Volvo XC90 Hybrid interior

Really cool design and lots of neat touches, but infotainment isn’t the slickest.


Updated Volvo XC90

The Volvo XC90 plug-in hybrid has a stylish, minimalist interior. The heating and ventilation functions are controlled through the slick 9-inch portrait infotainment screen so there’s no need for a myriad of switches and knobs on its slick centre console. A single rotary dial that controls the stereo volume and a few buttons for the heated windscreens are all the physical controls you’ll have to fiddle with.

The brushed-metal trim and soft-touch plastics on the dashboard and doors feel suitably upmarket but a few hard plastics around the gear selector feel a little less sturdy than those in an Audi Q7.

Even entry-level XC90 T8 Momentum cars come with metal dashboard inserts, mood lighting on the doors and dashboard and a set of plush, supportive leather seats. Sporty R-Design cars come with sports seats, gloss-black dashboard trims and a black fabric roof lining while Inscription versions have classy walnut trim instead.

Inscription models also come with multi-coloured mood lighting, plusher carpets and even softer Nappa leather upholstery while high-spec Inscription Pro cars add massage seats, a head-up display and a heated steering wheel – just the thing for chilly winter mornings.


Updated Volvo XC90

Every Volvo XC90 T8 plug-in hybrid comes with a 9-inch portrait infotainment screen mounted in the dashboard.
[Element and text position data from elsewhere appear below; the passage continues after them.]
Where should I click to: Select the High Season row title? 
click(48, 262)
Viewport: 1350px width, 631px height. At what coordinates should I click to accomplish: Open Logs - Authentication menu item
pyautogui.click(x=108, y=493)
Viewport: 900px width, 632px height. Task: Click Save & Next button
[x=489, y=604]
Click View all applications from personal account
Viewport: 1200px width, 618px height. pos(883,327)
Its menus are logically laid out and swiping from side to side to access different features feels just like using an iPad.
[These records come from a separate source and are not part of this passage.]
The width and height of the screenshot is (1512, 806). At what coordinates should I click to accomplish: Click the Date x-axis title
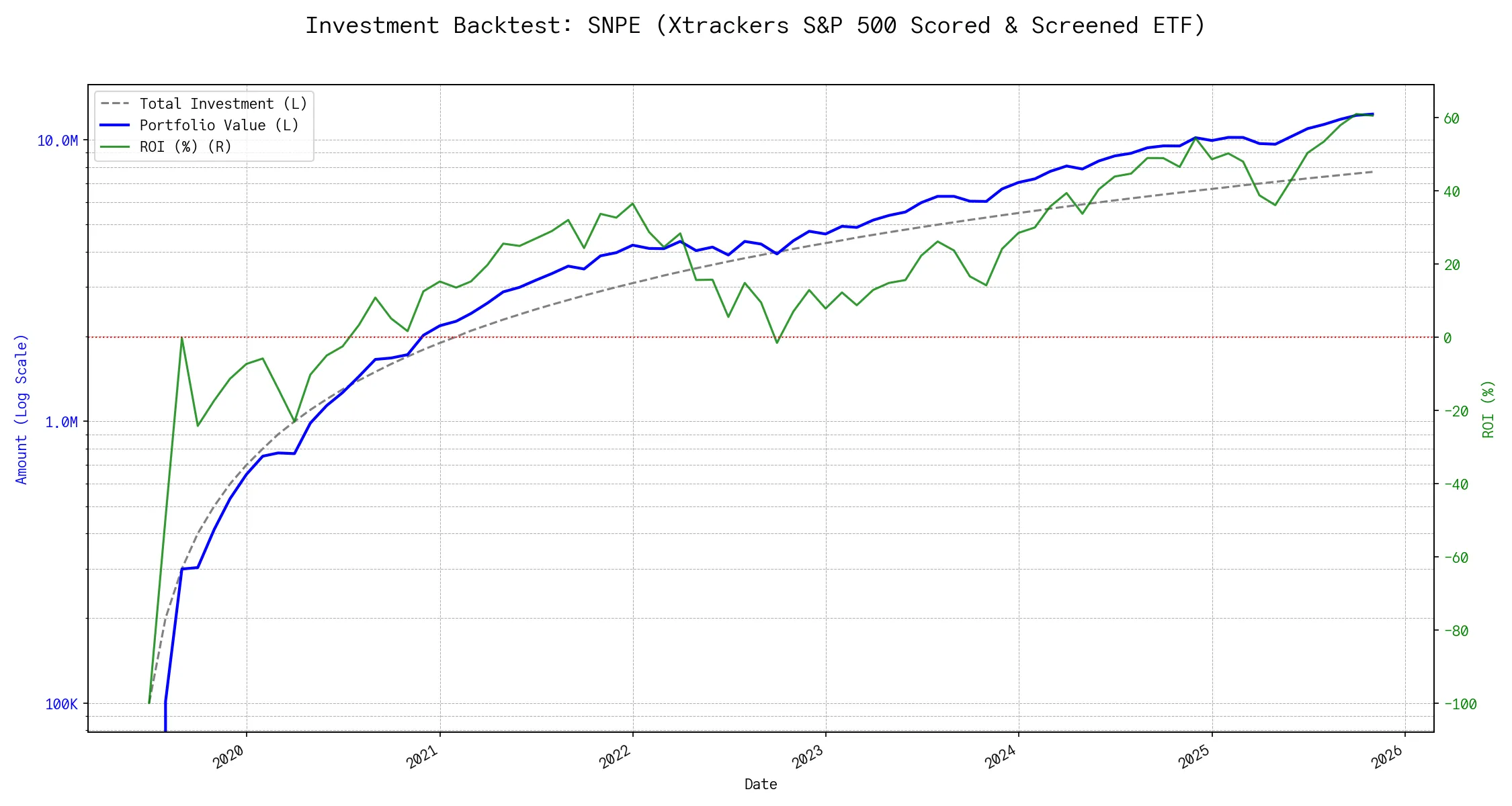tap(761, 785)
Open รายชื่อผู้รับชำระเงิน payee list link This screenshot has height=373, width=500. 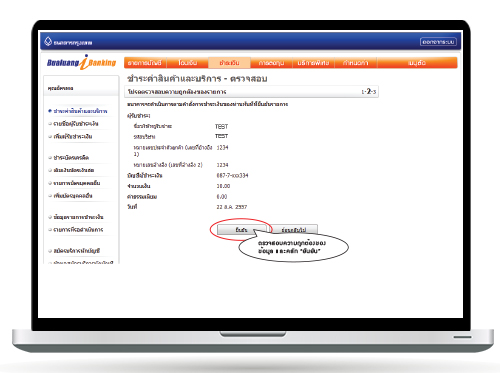point(76,124)

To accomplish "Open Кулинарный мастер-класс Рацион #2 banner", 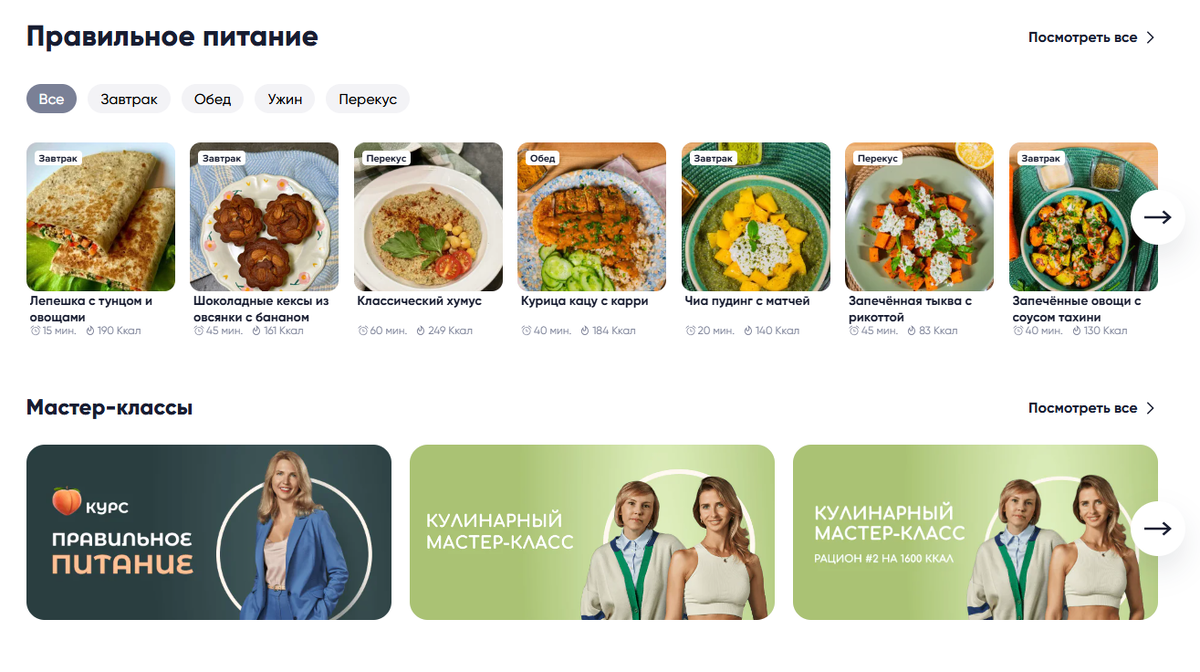I will (x=975, y=532).
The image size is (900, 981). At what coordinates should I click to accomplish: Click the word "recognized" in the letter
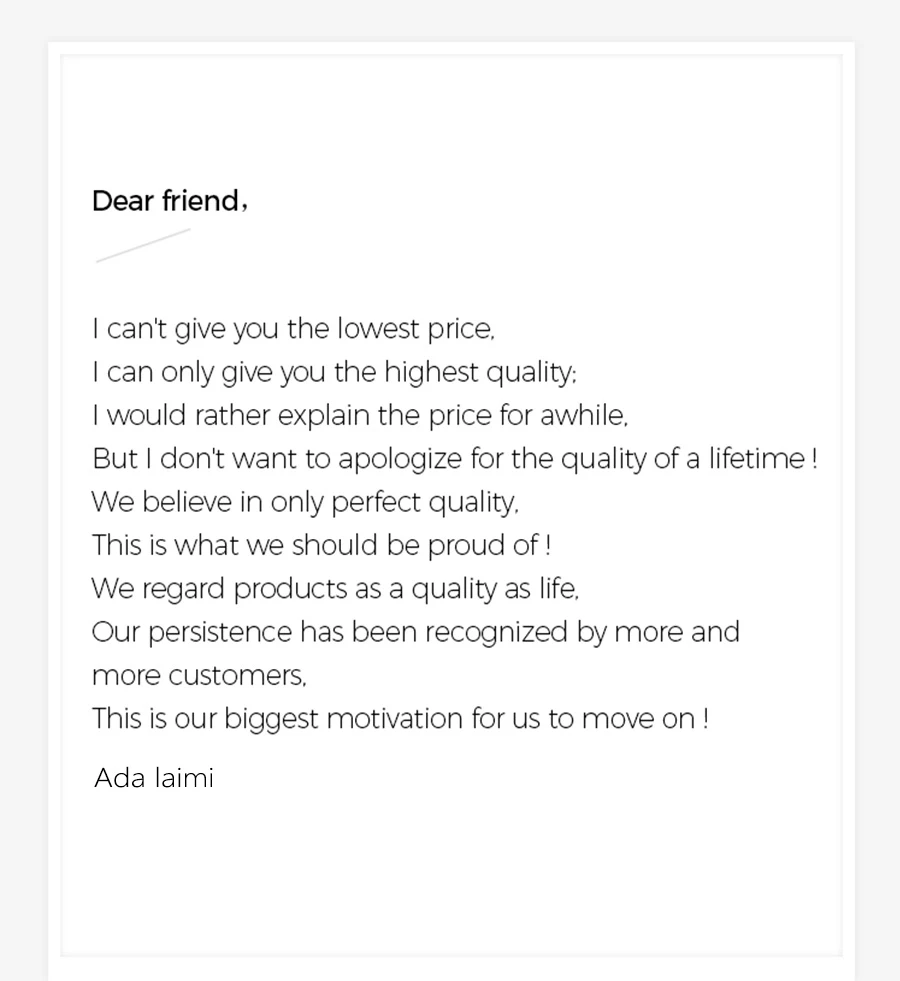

All cars come with satellite navigation, and it’s clear and easy to use thanks to its large, colourful icons. Unfortunately, Volvo’s system can’t automatically complete a postcode as you enter it like many units in cheaper cars and it takes longer to calculate a route than the sat-nav in an Audi or BMW. Entering a waypoint is pretty simple, however, and it responds quickly if you pinch to zoom in or swipe across the map.

This central touchscreen also houses the controls for the Volvo’s heating and ventilation. This is usually a source of huge frustration, but at least you get a set of large, clear controls at the lower edge of the screen so you can quickly tweak the cabin temperature or heated seats without having to sift through any confusing menus.

Every Volvo XC90 T8 also comes with a second digital display in place of conventional dials. This 12-inch screen is bright, easy to read and the graphics are clear but it’s not quite as sharp, nor as customisable, as Audi’s similar Virtual Cockpit system.